Joshua Michael Stern, the series creator, says that the character is a “composite — a little bit of LBJ. A little bit of Reagan. A little bit of Bush. A little bit of Clinton. “I think he became more of this amalgamation of a lot of ex-presidents, and more representative of what an ex-president was and what an ex-president becomes,” he said.
He added that what intrigued him was the idea of how the leader of the free world copes with life after the White House, when they no longer have the same power at their fingertips and are assigned to lives of paid speeches and fundraising. But they are also watching how their legacy is playing out in the world — and not always happy about it.
Nolte said that the show also reflects what happens when you become famous. “Your life kind of ceases in a way.”
In the debut, former New Mexico Gov. Bill Richardson and former New York Mayor Rudy Giuliani make cameos. Nolte said that Giuliani told him back when the pilot was shot last year, that he would support Trump.
“I don’t know quite what to make of this election,” Nolte said. “I think it is a very important one. It’s just I don’t think I have ever seen these kind of circumstances. So I hope the show adds some kind of relief to that kind of thing.”

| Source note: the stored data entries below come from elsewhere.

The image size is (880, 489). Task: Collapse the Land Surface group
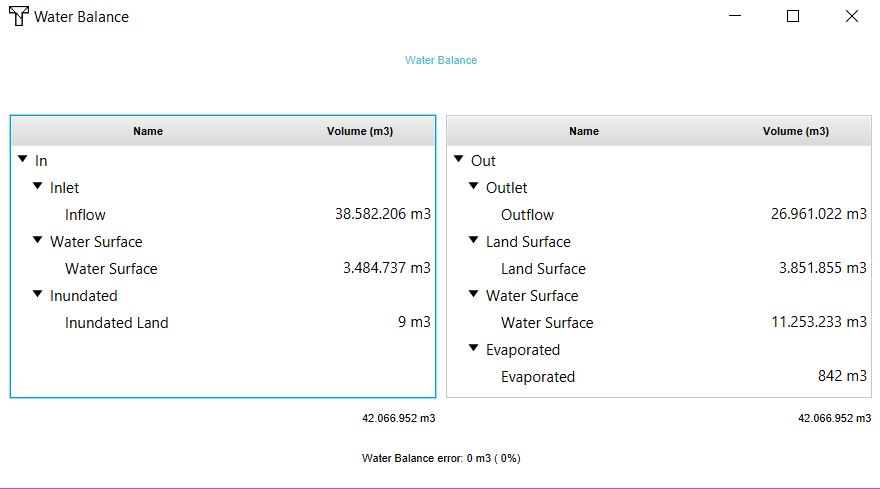pos(474,240)
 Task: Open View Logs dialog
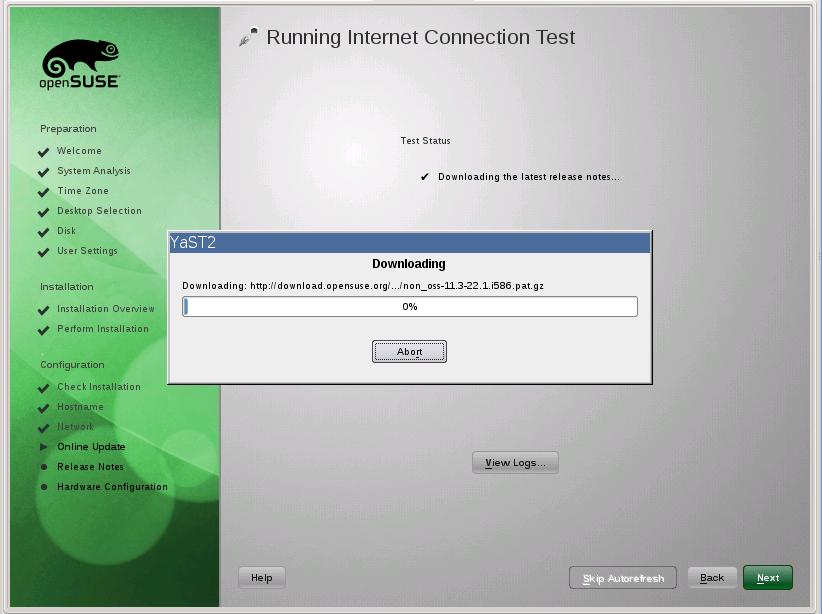pyautogui.click(x=515, y=463)
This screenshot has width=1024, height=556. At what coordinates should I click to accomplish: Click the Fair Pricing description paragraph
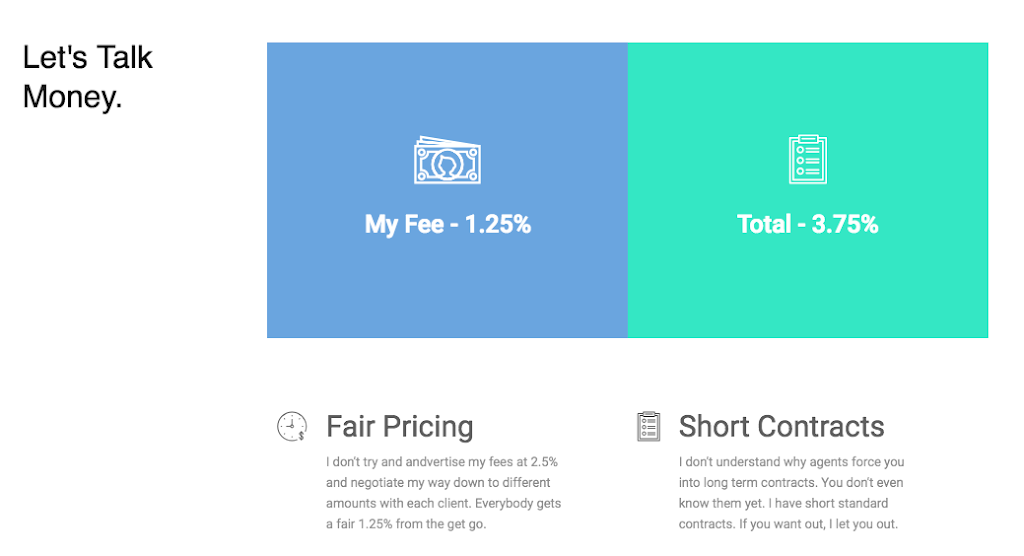tap(443, 493)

How He Got ‘The Apprentice’ Editor’s Story
A.J. Catoline, a producer and editor, talks about how he got the story about editors who worked on “The Apprentice,” in which some of those who worked on the show talked about what offensive footage may exist in show outtakes. The story was published in CineMontage, the journal of the Motion Picture Editors Guild, last week. Among other things, Caroline writes that some of the editors working on the first season of “The Apprentice” thought that the show was a comedy because Trump was so over the top.
Attack on Journalists
Nikki Schwab of Daily Mail and Alexander Heffner of “The Open Mind” on PBS talk about the increasingly hostile environment for media covering the Trump campaign — whether it be openly expressed by his supporters at rallies or via the latest threats by Trump’s attorneys to sue publications.
Hillary and Hollywood
As Hillary Clinton makes her final fundraising swing through Los Angeles, one of the campaign bundlers, David Wolf, talks about donors’ hopes for the remaining weeks of the campaign.
“PopPolitics,” hosted by Variety’s Ted Johnson, airs Thursdays from 11-noon PT/2-3 pm ET on SiriusXM’s political channel POTUS. It also is available on demand.